▶ [STATED GOAL 1]:
In the forum post about downloading a Facebook photo album, whose faces did the writer keep seeing after every boot up of the PC?
▶ [STATED GOAL 2]:
Continue the forum post about downloading a Facebook photo album from the point where it stops.

** start TEXT PROVIDED **

Wanted to download playboy album from Facebook and ended up developing this - vaibhav1312
http://getfbstuff.com

======
vaibhav1312
Inspiration

I am no other than a normal human being. Who would sit hours before his
notebook; browsing through different sites; trying digging out things around.

Call it to my lousy inquisitive mind which would always come up with this
queer notion,"facebook, why you are so serious about OUR data? How about
turning this trade of data-charity over into give-and-take line of work. It's
social networking, right?" Its not wall-street where we trade only with
concerned party, not with all.

And do you wanna know what drived that queer notion of data privacy?
Playboy.Sounds familiar to you? To me too. Seems we are rowing the same raft
buddy.

Looking at the same faces of Megan fox and Jessica Alba after every boot up of
my PC, one late night before going to bed, I thought of changing the
wallpaper. And you know how transient and insatiable the human mind is.
especially, when you are looking out for something grungy and grubby, being
tired of same old story. Thus, the desire to lit my desktop with holy images
of renascenced beauty from Playboy got intensified and Columbus- the me, began
his great voyage of exploring fresh apples from eve's garden. Finally, that
great journey ended up at playboy. A place virtually better than your
girlfriend face and figure: New faces and beauty more redefined.

So the time has come to trying download a few models' images. Right click.
Yup, so far so good.

"Set as desktop background"

yeah! it suits to my pc but...

** end TEXT PROVIDED **
** start INFORMATION SHOWN **

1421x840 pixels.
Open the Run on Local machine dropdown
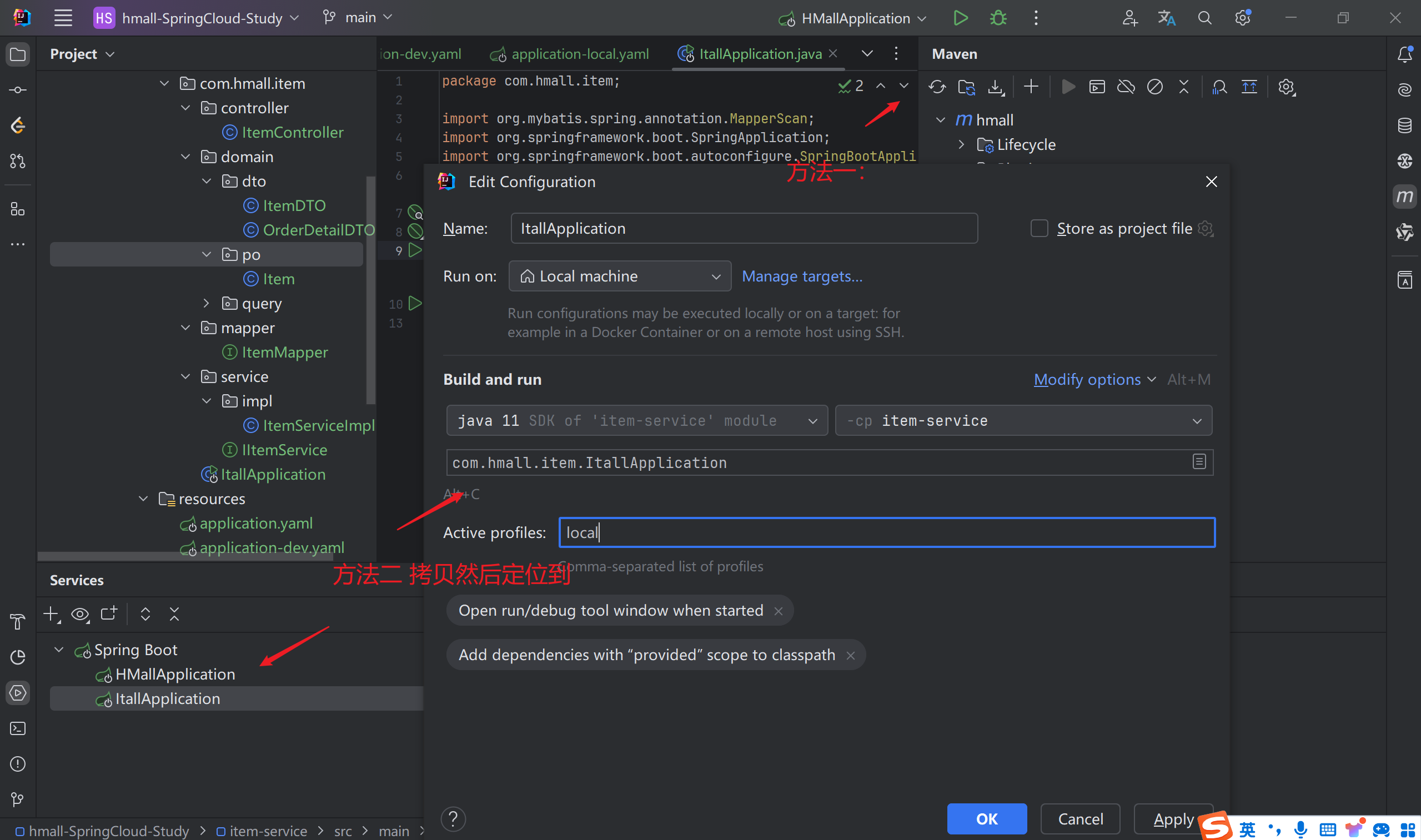coord(619,276)
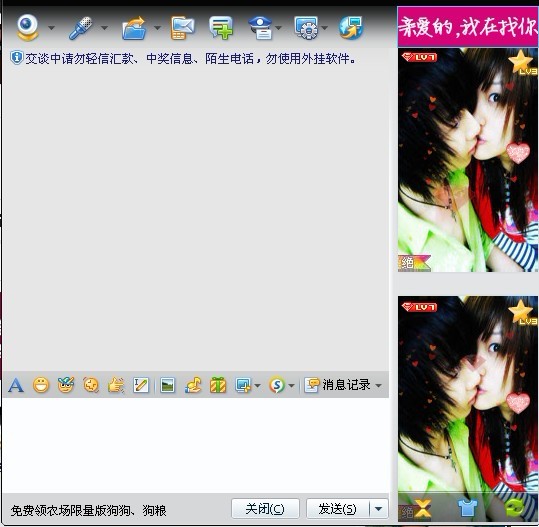Image resolution: width=539 pixels, height=527 pixels.
Task: Open remote assistance monitor gear icon
Action: pyautogui.click(x=306, y=28)
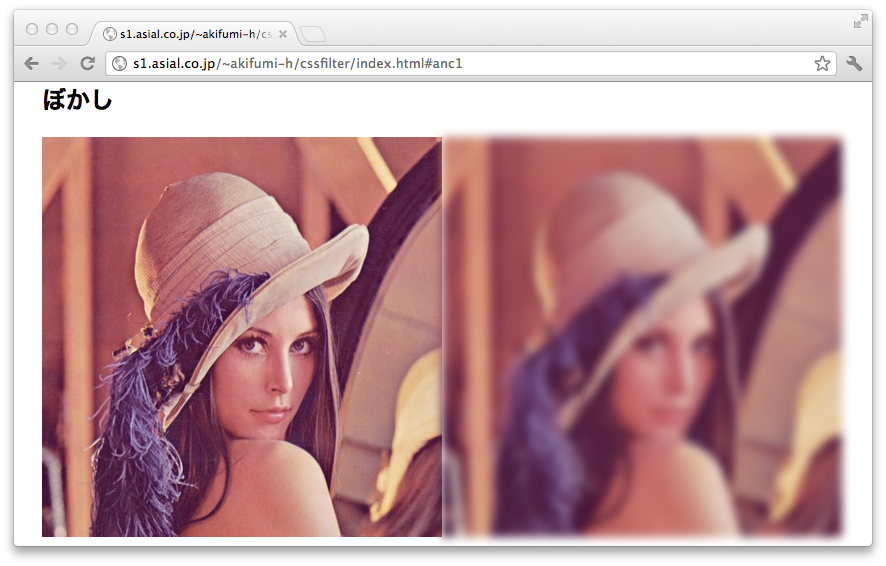Click the blurred portrait image
This screenshot has width=886, height=566.
(x=642, y=336)
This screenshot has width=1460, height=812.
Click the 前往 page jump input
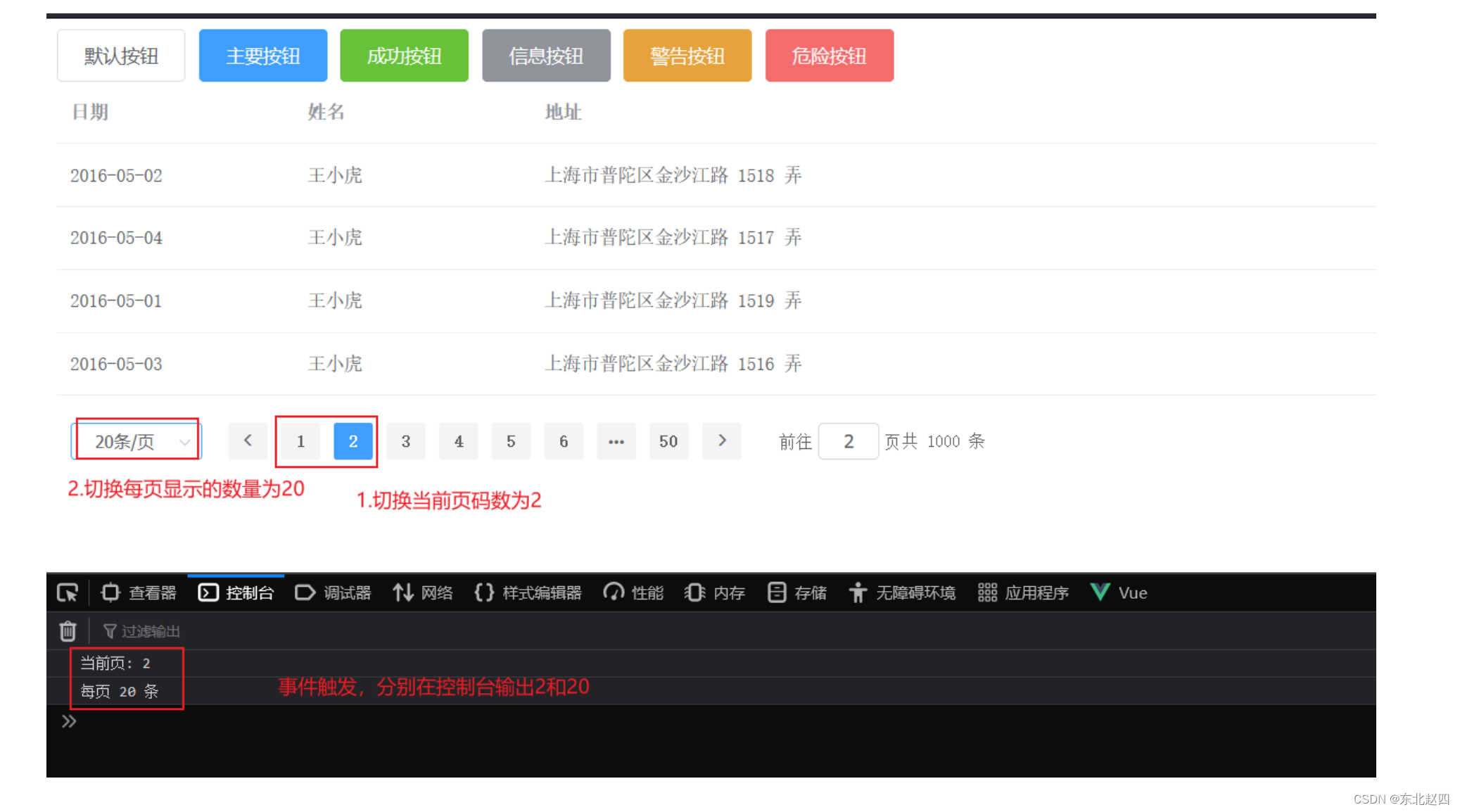[849, 441]
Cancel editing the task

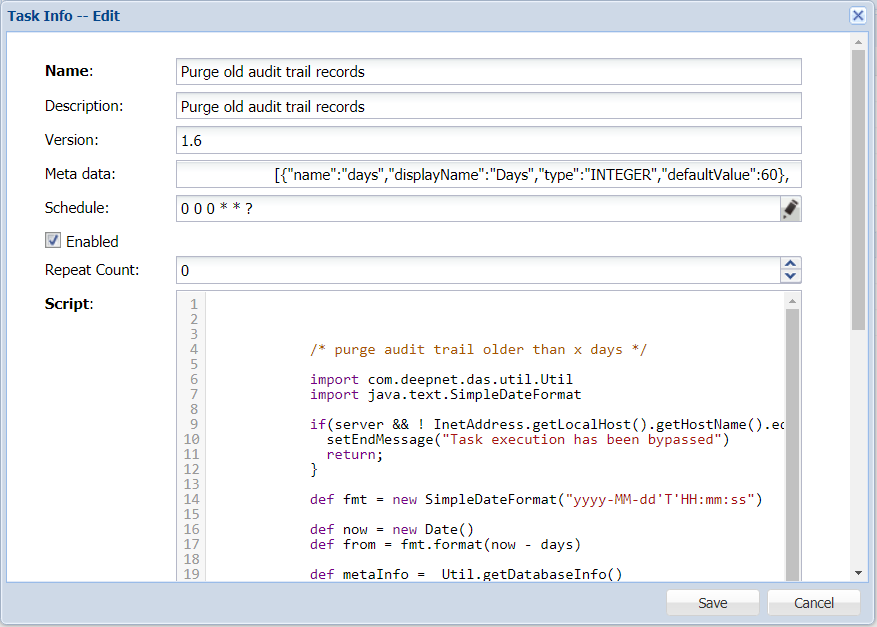pyautogui.click(x=814, y=603)
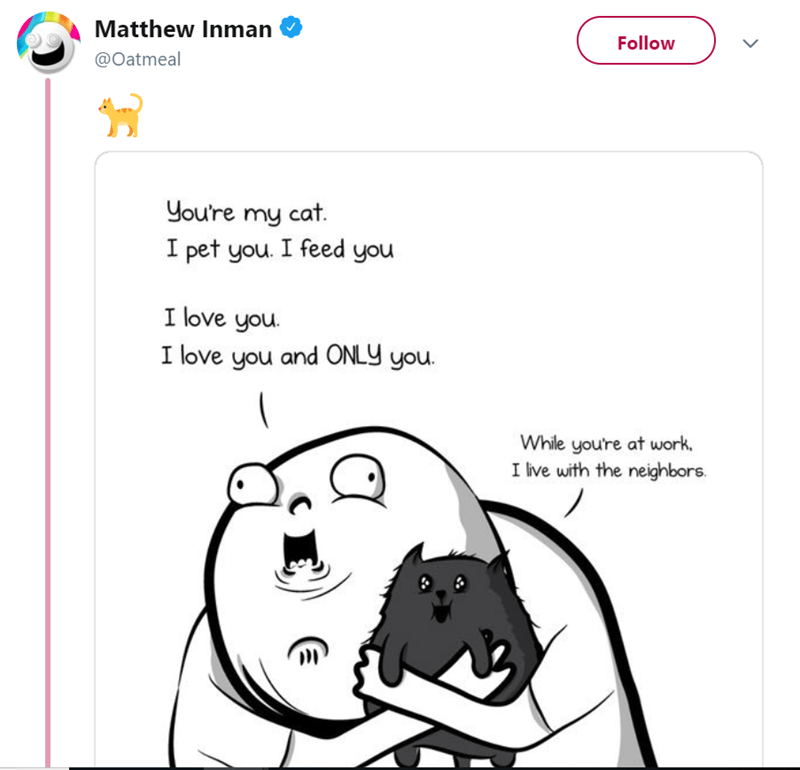Open the @Oatmeal handle link
Viewport: 800px width, 770px height.
pyautogui.click(x=137, y=59)
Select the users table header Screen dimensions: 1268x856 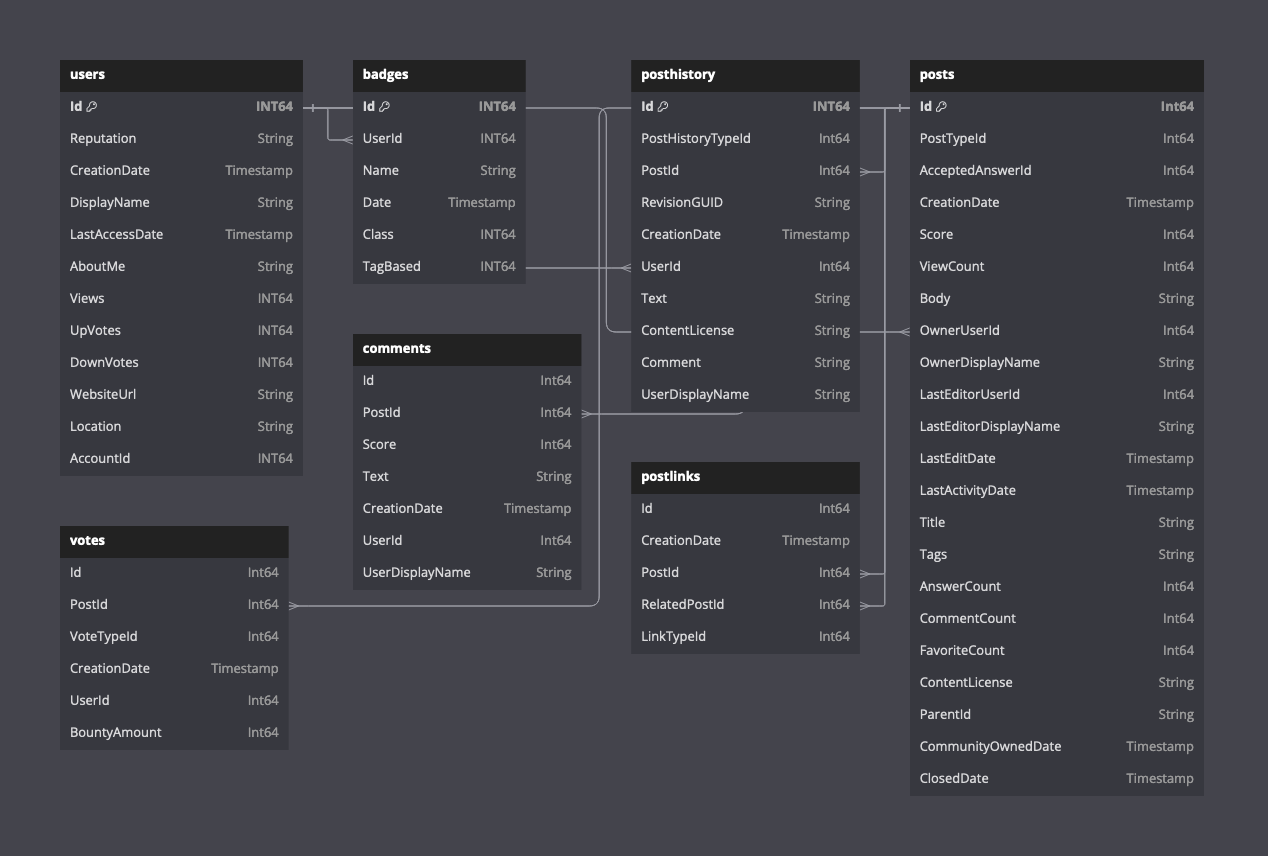click(181, 74)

** end INFORMATION SHOWN **

▶ [EXPECTED ANSWER 1]:
Megan Fox and Jessica Alba

▶ [EXPECTED ANSWER 2]:
and that 'but' demanded more. May be, I was tending more towards perfection.

You would be surprised to know that I ended up downloading 300 images in
search of something new, something better and something different. Yeah, I
know that's a great deal of passion, patience and stamina but, I did. Now, I
would like you guys to read the second paragraph once again. And that's when
and where the idea of developing an application which not only provides the
feature of downloading the picture album from public pages whole at a time but
also, which can satisfy the need of ephemeral mind of wanting always
"something new", sneaked into my mind.

So, here with great pleasure, I present to you "getfbstuff" where hundreds of
images are just a click away.

And to add more to your surprise, You can not only download images but also,
enjoy downloading videos. I am sure your hard-disc has some space reserved for
a few epic videos. Why not fill them. And buddy! If you are a lazy bum like
me, its a perfect application for you then. Else "happy leaky-bucket
downloading".